Work request: Using the records that follow, reproduce exactly the lines starting at the line containing "The height and" and ending at the line containing "Reply to the Gölbaşı earthquake tweet". Include both end lines and no pictures.

Records provided:
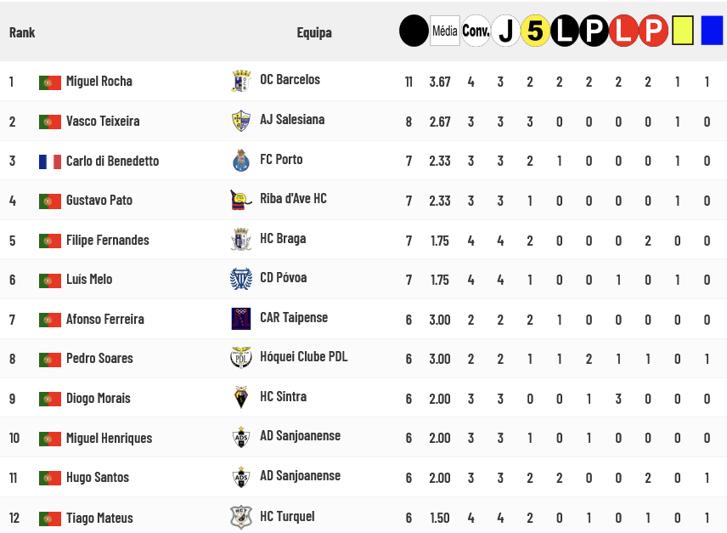
Task: Sort by the yellow card column
Action: click(683, 31)
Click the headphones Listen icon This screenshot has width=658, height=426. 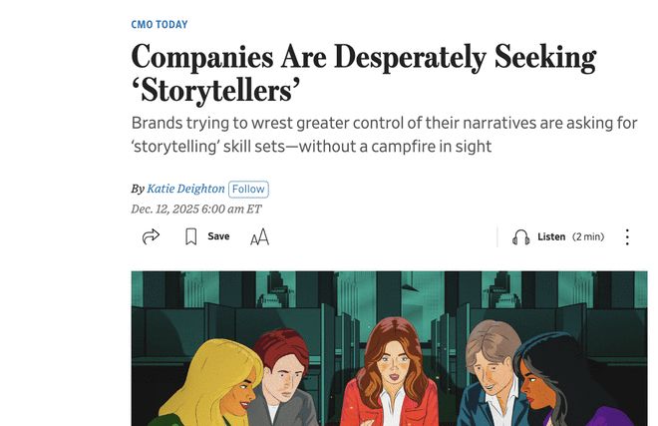click(x=520, y=237)
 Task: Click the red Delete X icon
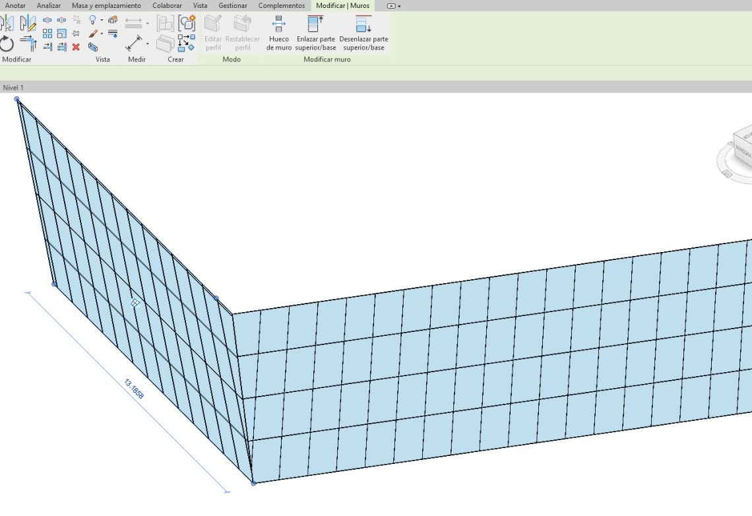[76, 47]
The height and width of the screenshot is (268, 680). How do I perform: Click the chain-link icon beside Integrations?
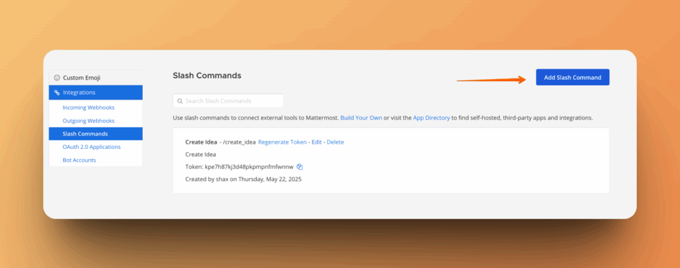(57, 92)
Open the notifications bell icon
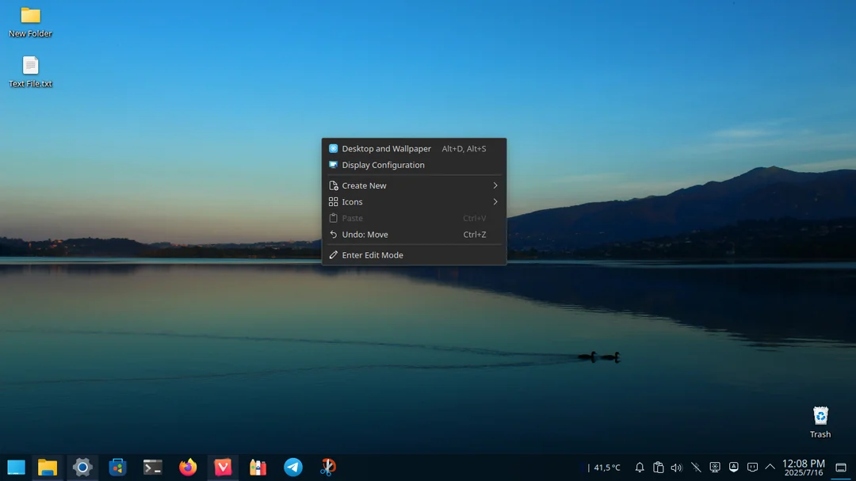Viewport: 856px width, 481px height. 640,468
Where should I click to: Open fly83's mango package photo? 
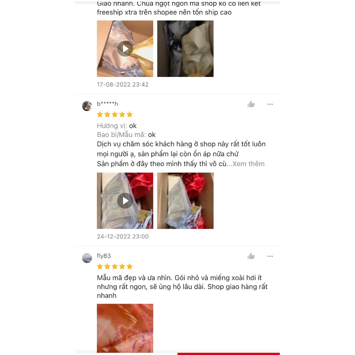pyautogui.click(x=125, y=328)
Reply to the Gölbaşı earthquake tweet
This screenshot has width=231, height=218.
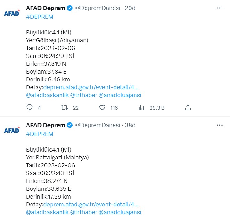click(29, 107)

Response area:
The height and width of the screenshot is (268, 680). How do I perform: Click the chain-link icon beside Integrations?
(57, 92)
Open the notifications bell icon
Viewport: 856px width, 481px height. 640,468
Where should I click to: Open fly83's mango package photo? 
pyautogui.click(x=125, y=328)
Reply to the Gölbaşı earthquake tweet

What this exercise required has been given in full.